Dissecting US’s Human Rights
At home, America’s own record remains stained by segregation, race violence, mass incarceration, surveillance excesses, and repeated failures to apply equal dignity across class and race. Abroad, however, Washington acquired the ability to define which states were violators, which crises deserved outrage, which victims counted, and which coercive tools were morally justified. This is how selective universalism matures into doctrine. That is why so much of the modern rights discourse appears, from the outside, less like an impartial legal order and more like a civilisational grammar of power. It presumes the authority to define them, prioritise and enforce them. Once that authority is normalised, the cycle becomes familiar. Reports are issued. Narratives of atrocity are consolidated. Sanctions are framed as moral necessity. Economic leverage is described as accountability. Political pressure is dressed as principled concern. In weaker societies, the language of rights often arrives tied to influence, aid conditionality, diplomatic intrusion, or reputational coercion. This means the system is not innocent.
Unlawful Interference
The Iraq war remains a devastating illustration. A civilisation that claimed to uphold international order manufactured moral urgency around weapons that were never found. Kosovo had earlier shown how war itself could be narrated as humanitarian necessity. Guantánamo, Abu Ghraib, and the El-Masri rendition case exposed the inward exception: a state that spoke most fluently in the language of rights sustaining systems of detention, torture, secrecy, and legal black holes when it was itself the actor. Libya followed another arc: intervention justified in the name of protection, followed by collapse, fragmentation, and enduring instability. More recently, the US abduction of Nicolas Maduro from Caracas highlighted the same hierarchy: international law is most readily preached as a discipline for the weak and most readily relaxed when the powerful claim necessity. In each case, the rhetoric of higher values widened the moral space within which force, exception, or impunity could be defended.

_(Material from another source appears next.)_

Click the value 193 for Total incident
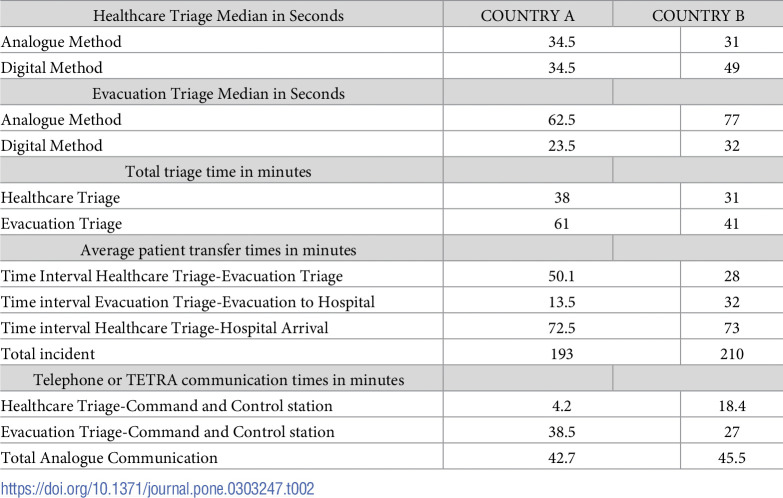This screenshot has width=783, height=498. pyautogui.click(x=562, y=354)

Unmistakable Contradiction
That is the core argument. America did not construct human rights as an impartial universal ethic. It consolidated a rights tradition rooted in exclusion, translated it into universal language without surrendering selective application, and internationalised it from a position of overwhelming Western dominance. What emerged was not an equal moral order, but a stratified regime of dignity in which powerful states and their allies claimed the authority to define the universal in the image of their own history, faith, and strategic interests.

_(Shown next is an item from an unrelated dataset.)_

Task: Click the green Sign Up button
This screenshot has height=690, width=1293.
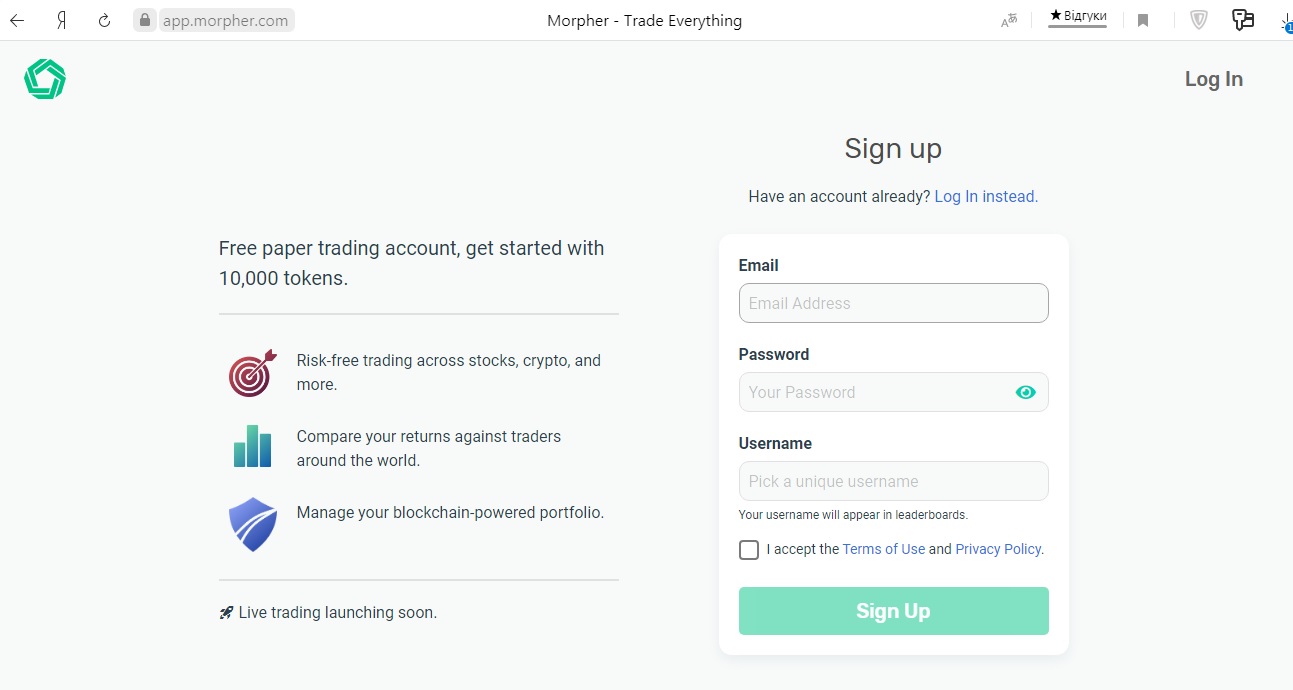Action: [894, 611]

From the vantage point of humanity, the contradiction is unmistakable. The state that now presents itself as the guardian of universal rights built its moral vocabulary through conquest, exclusion, and selective inclusion, and later internationalised it under conditions of overwhelming Western power. That is not a footnote to the history of human rights. It is history. America developed human rights first as an inheritance for itself, and then as a language through which it could judge, pressure, and discipline others, while never fully submitting itself to the same standard. What it universalised was not dignity, but a structure of domination spoken in the name of dignity.